- Action item -
The lines to repeat are those below from the one containing "Click Sottogruppo da" down to the one containing "Given: Toggle the red-flagged symbol row on", both included; reproduce them exactly and nothing else.

[Records from a dataset]
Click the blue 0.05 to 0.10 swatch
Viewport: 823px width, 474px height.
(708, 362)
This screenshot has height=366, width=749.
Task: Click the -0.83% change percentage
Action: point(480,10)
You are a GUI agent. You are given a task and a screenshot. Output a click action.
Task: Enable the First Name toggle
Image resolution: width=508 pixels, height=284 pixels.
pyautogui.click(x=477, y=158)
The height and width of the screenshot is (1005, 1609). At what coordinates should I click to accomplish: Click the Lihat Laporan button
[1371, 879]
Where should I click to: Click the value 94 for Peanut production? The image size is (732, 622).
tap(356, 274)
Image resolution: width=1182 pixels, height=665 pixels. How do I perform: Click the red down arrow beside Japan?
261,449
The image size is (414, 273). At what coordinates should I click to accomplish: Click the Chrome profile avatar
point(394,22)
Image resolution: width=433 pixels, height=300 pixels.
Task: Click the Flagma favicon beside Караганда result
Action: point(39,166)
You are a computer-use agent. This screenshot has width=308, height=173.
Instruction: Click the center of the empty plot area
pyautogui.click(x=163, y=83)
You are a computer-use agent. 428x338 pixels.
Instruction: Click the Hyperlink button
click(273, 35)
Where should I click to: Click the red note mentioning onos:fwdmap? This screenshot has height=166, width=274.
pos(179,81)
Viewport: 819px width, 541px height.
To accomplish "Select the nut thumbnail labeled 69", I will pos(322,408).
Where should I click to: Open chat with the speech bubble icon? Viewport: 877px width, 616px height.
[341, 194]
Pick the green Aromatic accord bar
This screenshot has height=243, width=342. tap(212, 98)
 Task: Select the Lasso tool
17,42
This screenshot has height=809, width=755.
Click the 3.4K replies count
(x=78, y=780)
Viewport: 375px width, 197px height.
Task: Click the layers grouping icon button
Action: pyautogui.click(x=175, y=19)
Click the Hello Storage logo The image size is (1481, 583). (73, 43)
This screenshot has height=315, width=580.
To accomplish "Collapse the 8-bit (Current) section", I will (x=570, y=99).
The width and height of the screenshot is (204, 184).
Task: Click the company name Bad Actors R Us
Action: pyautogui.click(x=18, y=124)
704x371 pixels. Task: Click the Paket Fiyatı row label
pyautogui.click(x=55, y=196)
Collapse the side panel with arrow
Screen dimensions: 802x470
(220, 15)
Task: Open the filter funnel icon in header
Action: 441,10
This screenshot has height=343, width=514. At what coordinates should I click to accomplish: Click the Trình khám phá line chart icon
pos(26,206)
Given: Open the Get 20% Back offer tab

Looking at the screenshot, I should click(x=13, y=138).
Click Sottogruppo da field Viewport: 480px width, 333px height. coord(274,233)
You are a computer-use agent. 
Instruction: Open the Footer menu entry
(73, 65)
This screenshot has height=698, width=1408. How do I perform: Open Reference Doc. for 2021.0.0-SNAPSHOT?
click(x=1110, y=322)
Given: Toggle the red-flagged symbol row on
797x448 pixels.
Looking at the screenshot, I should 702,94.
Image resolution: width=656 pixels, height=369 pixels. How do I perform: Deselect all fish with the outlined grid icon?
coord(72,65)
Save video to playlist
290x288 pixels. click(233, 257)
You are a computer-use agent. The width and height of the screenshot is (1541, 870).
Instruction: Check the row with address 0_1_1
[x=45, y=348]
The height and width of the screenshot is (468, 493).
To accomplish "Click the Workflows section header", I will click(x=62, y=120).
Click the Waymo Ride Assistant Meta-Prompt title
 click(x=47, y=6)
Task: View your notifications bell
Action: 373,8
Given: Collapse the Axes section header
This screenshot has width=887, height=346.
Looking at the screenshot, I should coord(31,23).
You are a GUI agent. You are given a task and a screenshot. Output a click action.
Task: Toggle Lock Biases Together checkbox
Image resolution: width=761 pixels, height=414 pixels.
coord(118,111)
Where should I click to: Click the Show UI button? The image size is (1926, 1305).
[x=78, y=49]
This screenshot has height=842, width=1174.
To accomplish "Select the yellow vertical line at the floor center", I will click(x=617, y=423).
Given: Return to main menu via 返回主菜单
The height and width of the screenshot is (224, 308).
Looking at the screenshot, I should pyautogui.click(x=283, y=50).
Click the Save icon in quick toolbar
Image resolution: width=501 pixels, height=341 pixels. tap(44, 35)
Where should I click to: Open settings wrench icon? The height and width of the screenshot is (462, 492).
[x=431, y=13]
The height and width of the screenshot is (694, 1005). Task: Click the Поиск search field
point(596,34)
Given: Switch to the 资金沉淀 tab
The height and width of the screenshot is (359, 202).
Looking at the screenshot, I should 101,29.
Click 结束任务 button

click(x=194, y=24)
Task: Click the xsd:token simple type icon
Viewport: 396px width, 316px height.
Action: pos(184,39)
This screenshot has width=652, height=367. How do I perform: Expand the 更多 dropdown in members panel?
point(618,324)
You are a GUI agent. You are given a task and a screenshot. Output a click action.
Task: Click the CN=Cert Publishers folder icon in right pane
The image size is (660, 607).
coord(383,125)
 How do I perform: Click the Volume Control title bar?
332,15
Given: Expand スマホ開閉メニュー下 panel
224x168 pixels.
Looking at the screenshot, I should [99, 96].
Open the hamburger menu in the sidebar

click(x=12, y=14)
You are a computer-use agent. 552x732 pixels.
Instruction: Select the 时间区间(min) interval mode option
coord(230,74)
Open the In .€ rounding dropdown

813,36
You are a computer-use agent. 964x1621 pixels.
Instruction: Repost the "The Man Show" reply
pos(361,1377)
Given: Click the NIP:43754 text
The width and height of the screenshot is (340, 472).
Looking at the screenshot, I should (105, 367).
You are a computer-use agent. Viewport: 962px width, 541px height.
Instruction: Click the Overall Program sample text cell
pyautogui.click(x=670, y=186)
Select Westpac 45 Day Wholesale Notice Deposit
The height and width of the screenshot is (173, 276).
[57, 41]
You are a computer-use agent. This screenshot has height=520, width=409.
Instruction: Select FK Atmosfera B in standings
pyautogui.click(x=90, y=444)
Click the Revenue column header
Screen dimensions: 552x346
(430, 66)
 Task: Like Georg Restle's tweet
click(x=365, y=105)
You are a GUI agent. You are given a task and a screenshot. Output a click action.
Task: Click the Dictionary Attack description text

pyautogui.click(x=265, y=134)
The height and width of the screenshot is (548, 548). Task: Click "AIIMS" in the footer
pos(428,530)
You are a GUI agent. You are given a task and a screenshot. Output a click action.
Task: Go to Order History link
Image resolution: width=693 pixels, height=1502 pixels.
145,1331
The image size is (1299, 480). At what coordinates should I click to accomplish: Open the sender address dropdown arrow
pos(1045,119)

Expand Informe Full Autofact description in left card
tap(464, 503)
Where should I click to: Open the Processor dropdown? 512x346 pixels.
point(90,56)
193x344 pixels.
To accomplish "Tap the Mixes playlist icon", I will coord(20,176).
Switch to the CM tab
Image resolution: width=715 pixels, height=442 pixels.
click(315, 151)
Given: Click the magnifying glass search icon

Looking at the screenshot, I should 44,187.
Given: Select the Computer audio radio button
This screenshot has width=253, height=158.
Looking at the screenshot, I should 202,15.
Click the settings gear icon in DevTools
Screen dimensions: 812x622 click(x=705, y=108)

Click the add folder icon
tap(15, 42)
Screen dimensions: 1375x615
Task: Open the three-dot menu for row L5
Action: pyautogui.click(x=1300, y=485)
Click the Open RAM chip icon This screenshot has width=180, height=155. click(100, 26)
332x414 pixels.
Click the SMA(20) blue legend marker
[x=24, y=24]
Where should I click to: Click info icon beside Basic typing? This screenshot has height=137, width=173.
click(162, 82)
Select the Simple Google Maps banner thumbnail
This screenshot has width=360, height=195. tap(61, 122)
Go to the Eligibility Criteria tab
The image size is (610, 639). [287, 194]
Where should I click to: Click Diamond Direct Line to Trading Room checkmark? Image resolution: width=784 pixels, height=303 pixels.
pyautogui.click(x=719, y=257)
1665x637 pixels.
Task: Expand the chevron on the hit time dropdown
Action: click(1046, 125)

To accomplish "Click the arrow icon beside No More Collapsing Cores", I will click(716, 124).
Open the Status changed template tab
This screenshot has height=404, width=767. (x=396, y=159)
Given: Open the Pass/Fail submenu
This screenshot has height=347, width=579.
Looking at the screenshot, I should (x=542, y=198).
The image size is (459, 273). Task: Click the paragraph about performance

- Task answer -
Click Sottogruppo da field Viewport: 480px width, 333px height. coord(274,233)
You are a computer-use agent. 
Instruction: Open the Footer menu entry
(73, 65)
This screenshot has height=698, width=1408. How do I perform: Open Reference Doc. for 2021.0.0-SNAPSHOT?
click(x=1110, y=322)
Given: Toggle the red-flagged symbol row on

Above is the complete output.